Examine each line in the records below for the word "Monk". Report how many lines contain it, and nothing else.

━━━━━ Records provided ━━━━━

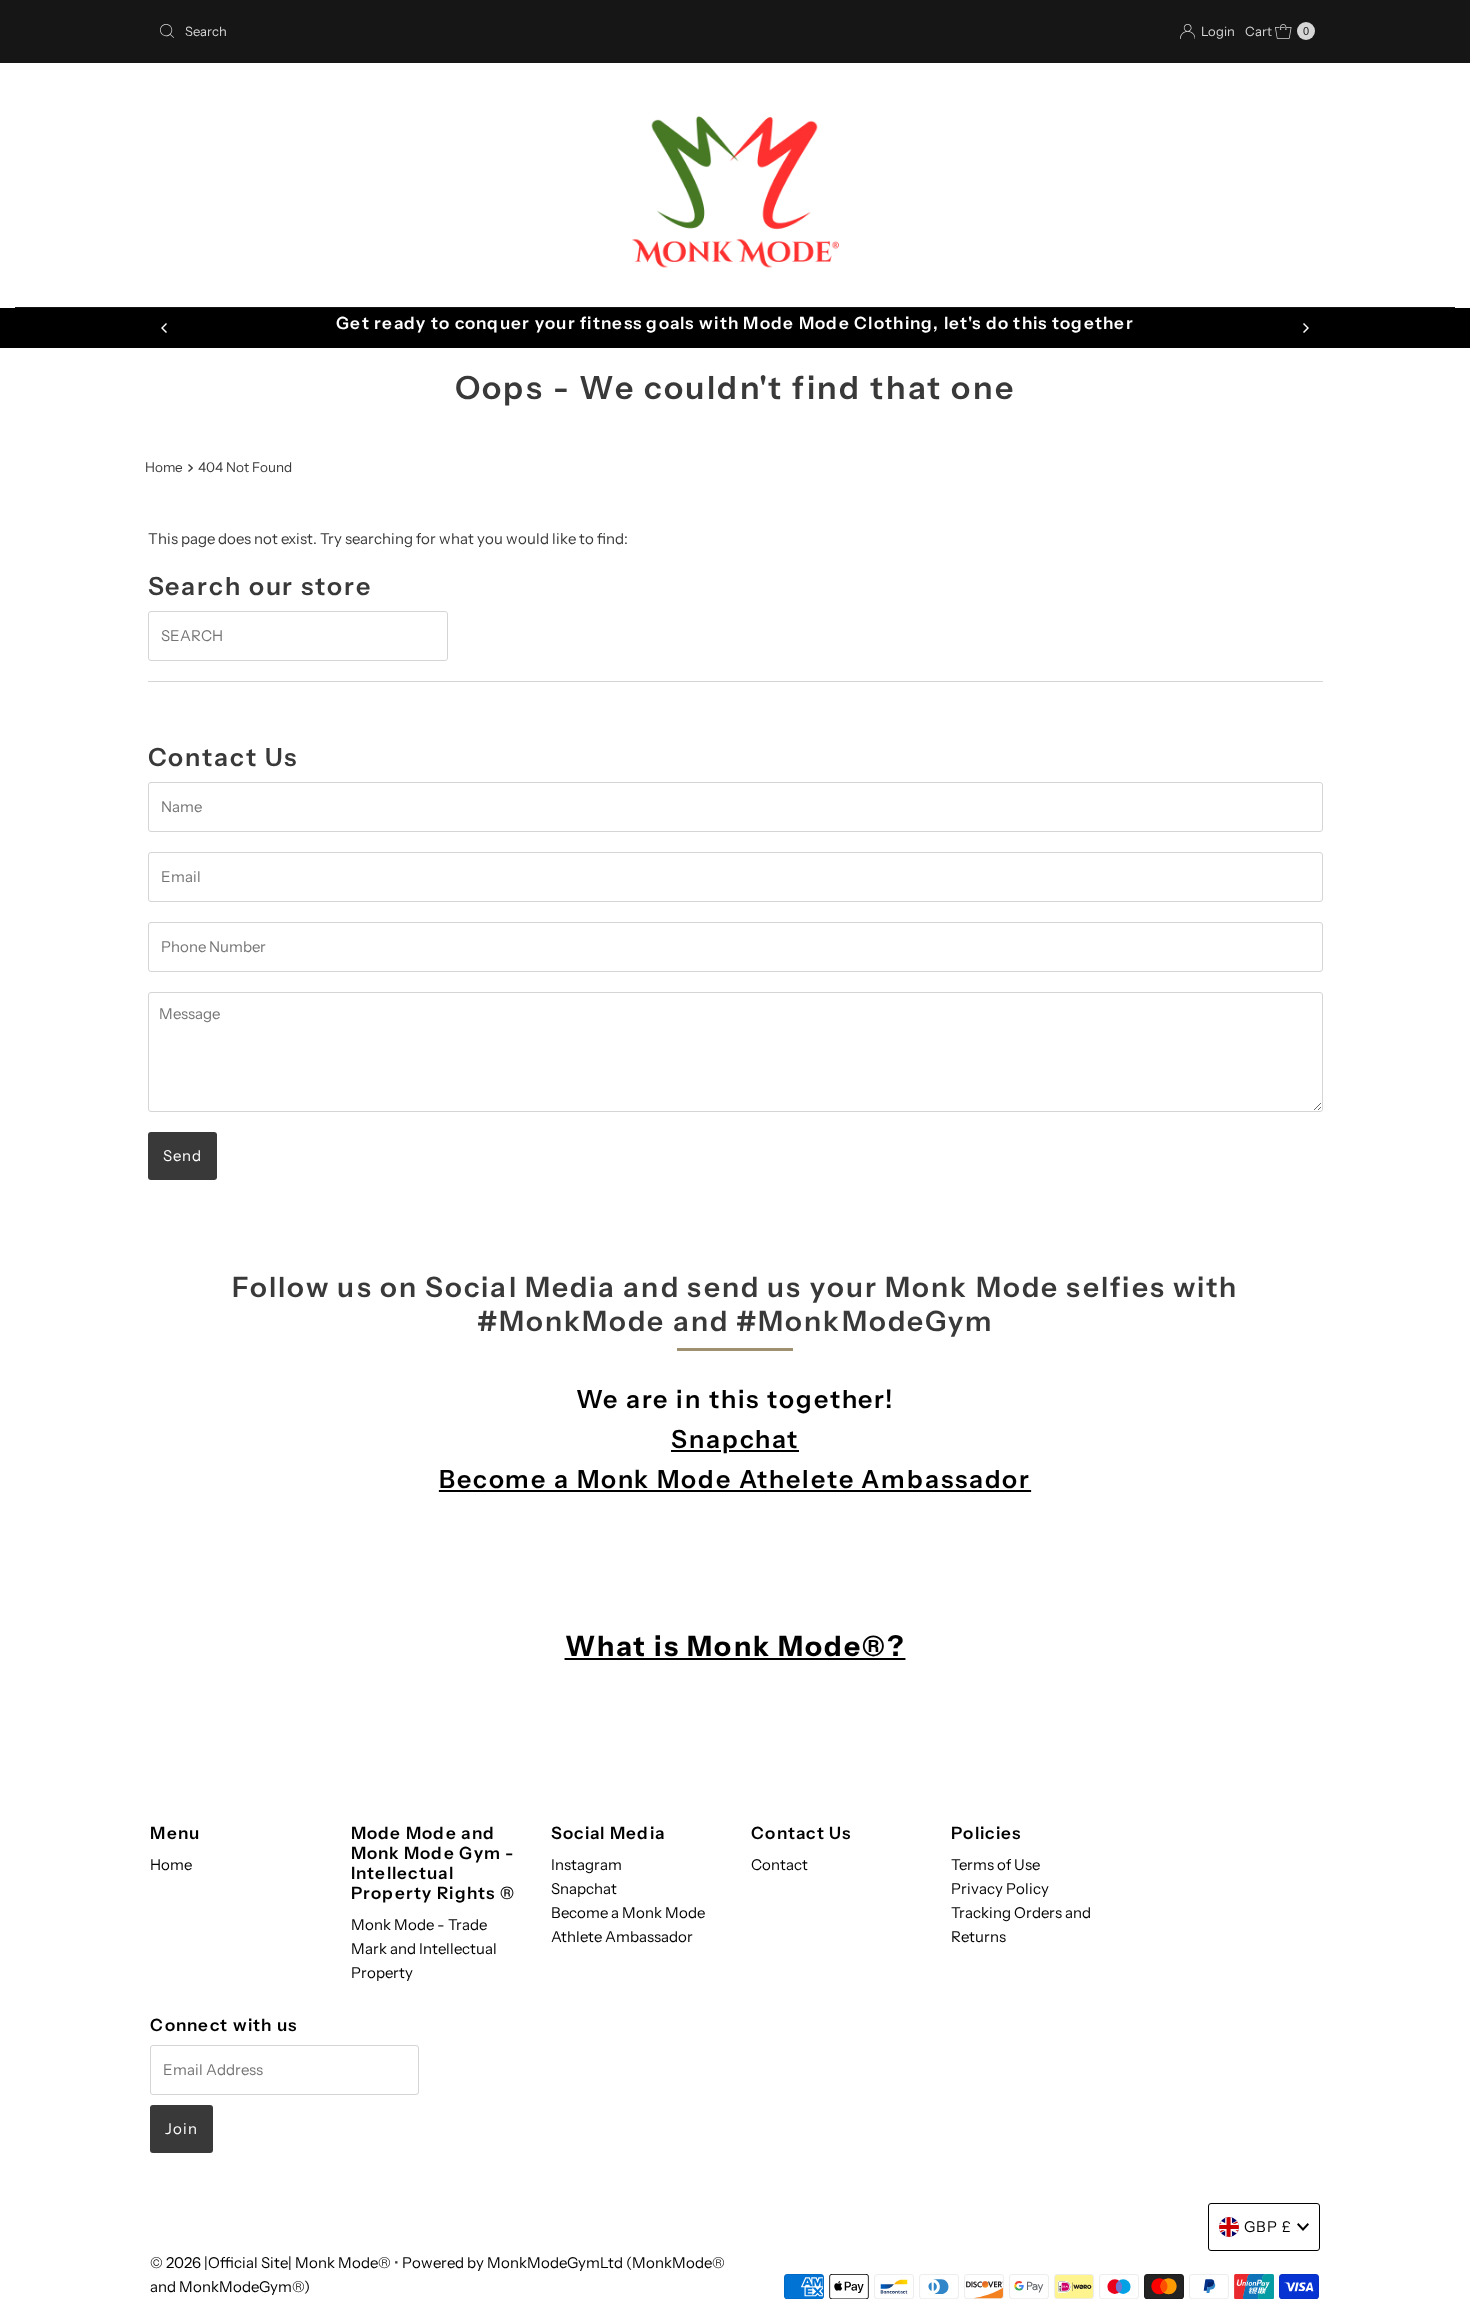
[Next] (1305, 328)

━━━━━
━━━━━ Records provided ━━━━━

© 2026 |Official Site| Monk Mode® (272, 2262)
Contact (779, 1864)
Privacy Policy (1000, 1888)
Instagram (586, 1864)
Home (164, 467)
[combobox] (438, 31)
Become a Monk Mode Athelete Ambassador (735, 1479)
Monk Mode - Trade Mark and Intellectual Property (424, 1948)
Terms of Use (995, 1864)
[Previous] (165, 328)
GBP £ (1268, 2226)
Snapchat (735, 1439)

━━━━━

### Output
3